I went to a meeting last week held by the principals of the three schools that comprise the district’s K-5 education system.  Several notes went home about it.  The topic was albeit dry and vague…something about the new student-led conferences.  The meeting was in the evening, 6:30P, with child care provided.  I was fortunate to not have to bring my children.

There might have been 15 parents representing the three schools in attendance.  There were a grand total of three including myself from my children’s elementary school.

I appreciate the school system making the time to prepare these meetings and the effort to communicate.  I do. Really.

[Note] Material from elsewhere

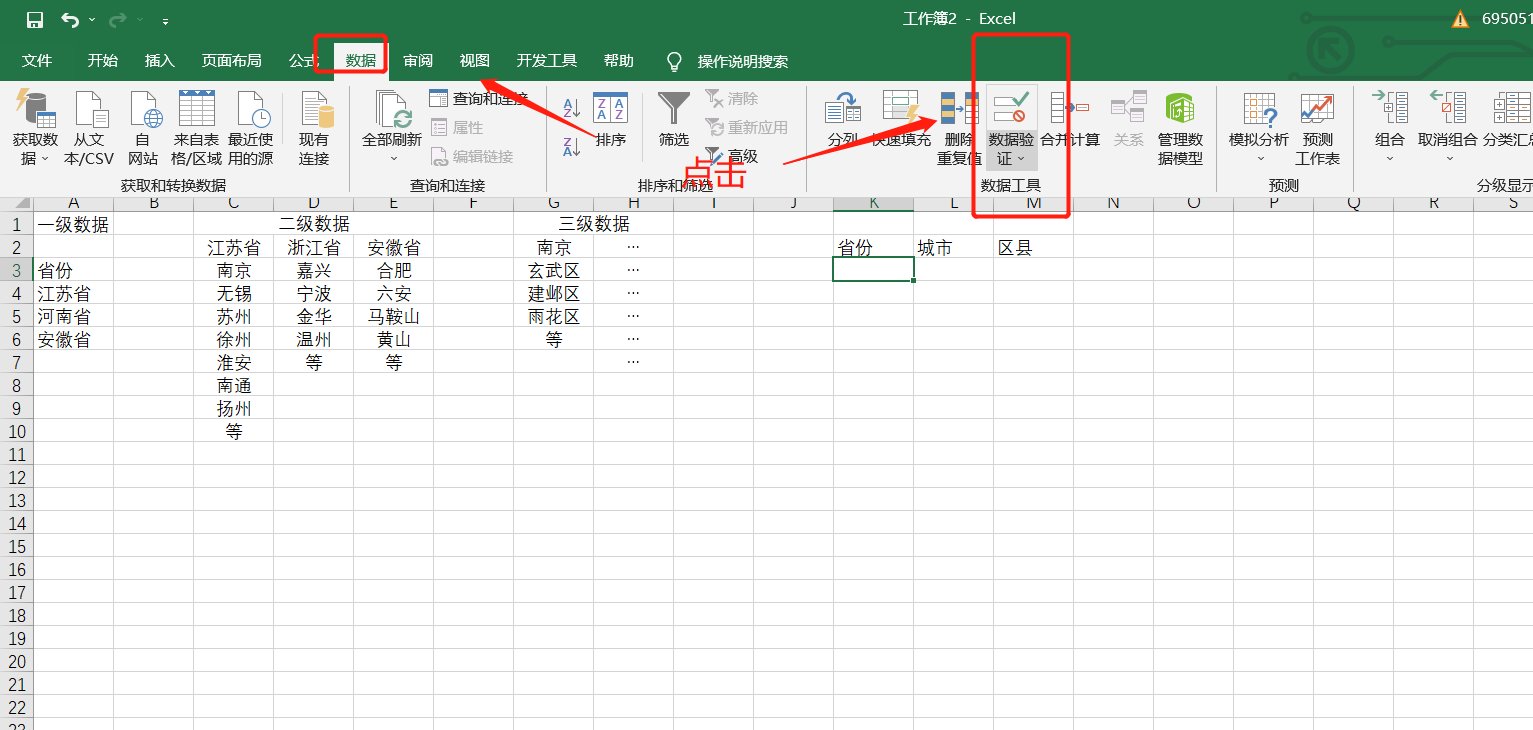This screenshot has height=730, width=1533.
Task: Click the 管理数据模型 icon
Action: tap(1180, 127)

But after absorbing the content and the parent feedback and the administration response, I begin to wonder why I bother attending, and have more insight into why fewer parents attend.

It seems the administration is dropping the 2nd of two parent-teacher conferences and replacing them with a “student-led” conference”.  This is supposed to reap huge rewards for children: they will develop greater pride in their work, take ownership over their performance and enhance communication skills as they prepare and deliver their presentations…to…their…parents?  Ok. Ok.  I can see some value in this.  But for me and just about every concerned parent in the room, our kids are already telling us how they’re doing in school and telling us how the test went and showing us the marks on their homework assignments.   And now the teachers are going to take time from “teaching” to guide them through how to assess and present their conference material to their parents.

AYYGHH.

Overwhelmingly, the feedback from this group went the lines of “this is all well and good, but don’t take away my highly valuable one-on-one meeting with the teacher!”  And the administration says, “try it and give us your feedback afterwards”.  Oh and they added “you can still arrange a one-on-one meeting with your teacher afterward”.

So, the way this is going to go is this: teachers will prepare our K-5 children to prepare their message to their parents <sigh>, parents attend a meeting with their child in one corner of the room where three other families occupy respective corners, the teacher floats by, and thirty minutes later, after seeing my child’s work, I  can give written feedback before leaving.  Oh, and the kids only attend school a half day that day.

Should the parents want to speak to the teacher privately, the onus is on them.  As if last week’s meeting was not enough evidence that getting parents out to meetings is nearly impossible.

After all the schools have completed this process, the administration will review the data and declare that the new SLC were an overwhelming success, after all, only about 3-5 families/school had any strong negative feedback.  Year two, fewer families offer feedback. Year three, most families forget there ever was another system.  And voila, we have another successful district-wide implementation of a program directed at supporting the weaker performing children — the ones whose parents are not as available to talk to their kids and see the random papers in their backpacks.

Now that I’ve been apart of this process, I really feel a little duped.  I feel like the system is going this route. Just because the only outspoken families in the school won’t amount to a majority, this is a done deal.

I really want to be positive, but I don’t like the feeling that the writing is on the wall.

The Asolutely SCARIEST part of all this, is that after I distilled all this, my reaction was “Maybe I should run for an open school board position!